SoundPLAN has a unique coupling of the noise simulation indoors and the propagation into the environment. All components are integrated into the same suite, making it possible to enter the simulations at many points and to extract results for various situations.
- Noise simulation indoors for determining locations where workers need hearing protection. The acoustical quality is not the issue here, only the position of the 85 dB contour counts.
- Noise simulation for the purpose of improving the acoustics environment in a room (i.e. an office where a certain maximum noise level shall not be exceeded in order to assure the space is valid as an office or call center, etc).
- Simulation of the acoustical environment of enclosed very loud aggregates. For this situation, the noise levels inside can be determined by measurements, or the future noise levels can also be simulated in the planning process.
- Noise transmission in industrial plants with coupled rooms where the transmission from one workspace to another can make it difficult to find a quiet area for administrative tasks.
- Finding the correct enclosures for operators by simulating different transmission losses for walls, doors and windows of the enclosure.

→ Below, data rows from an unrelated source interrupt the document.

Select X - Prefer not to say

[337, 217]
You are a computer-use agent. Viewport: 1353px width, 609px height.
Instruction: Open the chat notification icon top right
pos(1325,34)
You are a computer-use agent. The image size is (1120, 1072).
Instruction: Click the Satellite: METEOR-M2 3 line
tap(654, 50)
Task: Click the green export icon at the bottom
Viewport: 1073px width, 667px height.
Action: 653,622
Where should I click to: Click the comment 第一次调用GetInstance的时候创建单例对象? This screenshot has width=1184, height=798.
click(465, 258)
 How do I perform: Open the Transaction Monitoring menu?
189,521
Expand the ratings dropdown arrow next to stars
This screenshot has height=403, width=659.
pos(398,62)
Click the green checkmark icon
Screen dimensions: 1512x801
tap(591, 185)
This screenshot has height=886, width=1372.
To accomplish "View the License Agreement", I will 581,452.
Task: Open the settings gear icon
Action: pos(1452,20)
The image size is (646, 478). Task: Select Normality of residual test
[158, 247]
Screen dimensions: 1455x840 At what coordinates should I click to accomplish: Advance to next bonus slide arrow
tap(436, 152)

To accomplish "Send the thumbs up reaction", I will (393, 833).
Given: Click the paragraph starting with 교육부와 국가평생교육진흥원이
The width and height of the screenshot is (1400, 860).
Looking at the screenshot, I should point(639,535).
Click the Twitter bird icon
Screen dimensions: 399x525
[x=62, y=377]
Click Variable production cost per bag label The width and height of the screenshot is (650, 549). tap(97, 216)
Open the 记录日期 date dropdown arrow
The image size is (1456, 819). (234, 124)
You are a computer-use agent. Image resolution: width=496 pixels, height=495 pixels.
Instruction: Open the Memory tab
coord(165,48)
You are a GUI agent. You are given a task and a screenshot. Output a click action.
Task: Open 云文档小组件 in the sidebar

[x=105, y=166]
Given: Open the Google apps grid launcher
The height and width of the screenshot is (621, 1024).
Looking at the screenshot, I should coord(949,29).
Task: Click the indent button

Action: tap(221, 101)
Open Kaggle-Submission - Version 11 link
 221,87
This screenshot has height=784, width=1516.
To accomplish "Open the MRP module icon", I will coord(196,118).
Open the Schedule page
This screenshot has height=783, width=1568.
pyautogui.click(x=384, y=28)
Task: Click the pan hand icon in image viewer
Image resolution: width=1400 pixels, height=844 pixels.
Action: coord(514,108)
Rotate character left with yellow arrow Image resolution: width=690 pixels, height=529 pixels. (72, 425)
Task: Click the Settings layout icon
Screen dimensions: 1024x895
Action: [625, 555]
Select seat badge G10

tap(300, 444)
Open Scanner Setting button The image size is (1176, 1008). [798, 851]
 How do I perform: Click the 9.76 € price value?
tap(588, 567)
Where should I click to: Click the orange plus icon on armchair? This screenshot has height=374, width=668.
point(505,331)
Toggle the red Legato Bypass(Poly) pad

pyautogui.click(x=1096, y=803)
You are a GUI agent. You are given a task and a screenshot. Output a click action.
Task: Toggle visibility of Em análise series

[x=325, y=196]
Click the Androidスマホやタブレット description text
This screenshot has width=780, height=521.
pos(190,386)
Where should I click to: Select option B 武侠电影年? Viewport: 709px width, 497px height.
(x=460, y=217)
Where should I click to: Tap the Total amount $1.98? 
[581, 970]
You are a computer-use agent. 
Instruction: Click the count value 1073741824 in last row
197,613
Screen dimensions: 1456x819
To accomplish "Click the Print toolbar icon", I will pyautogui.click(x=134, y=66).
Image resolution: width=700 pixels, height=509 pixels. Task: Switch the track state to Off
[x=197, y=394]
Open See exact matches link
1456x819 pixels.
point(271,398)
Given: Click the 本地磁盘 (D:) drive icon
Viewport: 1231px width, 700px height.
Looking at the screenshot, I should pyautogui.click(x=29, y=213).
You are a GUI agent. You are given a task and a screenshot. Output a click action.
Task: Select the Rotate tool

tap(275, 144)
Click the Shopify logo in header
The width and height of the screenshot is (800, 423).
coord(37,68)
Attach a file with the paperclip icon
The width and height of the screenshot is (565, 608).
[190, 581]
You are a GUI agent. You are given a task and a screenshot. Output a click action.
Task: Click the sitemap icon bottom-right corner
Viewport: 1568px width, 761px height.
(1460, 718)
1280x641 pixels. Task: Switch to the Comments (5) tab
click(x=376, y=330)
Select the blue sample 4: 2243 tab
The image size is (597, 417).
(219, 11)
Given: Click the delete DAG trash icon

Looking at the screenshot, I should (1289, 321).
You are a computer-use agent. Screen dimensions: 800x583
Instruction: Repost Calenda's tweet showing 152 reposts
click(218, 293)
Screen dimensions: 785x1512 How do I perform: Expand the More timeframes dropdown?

- Assessing room acoustics by determining the reverberation time over frequency. The sound decay curve in the room is a suitable measure for this.
The full integration of the room acoustics simulations with the indoor noise, transmission and propagation into the environment, is unique to SoundPLAN. It is centered around the industrial building, an example of which you see to the left. The geometry of the industrial building allows any floor plan. The only restriction is that the roof of the building must be parallel to the floor. More complex roof structures need to be approximated at this time.
The VDI 3760 delivers the basic formulas for the indoor noise modeling. The model is very easy for the data entry. After defining the outside walls and half and full height partition walls, the internal scatter in the hall needs to be described in terms of absorption areas. It is not needed to declare the exact location of absorptive surfaces; the total area and an average absorption coefficient is sufficient. The calculation procedure simulates the noise field by assessing the direct source to receiver transmission and then simulates the reflections on the walls, ceiling, floor and the partition walls. The diffuse noise field is added by assessing the room size, the area size, and the absorption coefficients of all scattering objects. The formulas and further descriptions can be reviewed in the handbook, which is available in the download section of the website.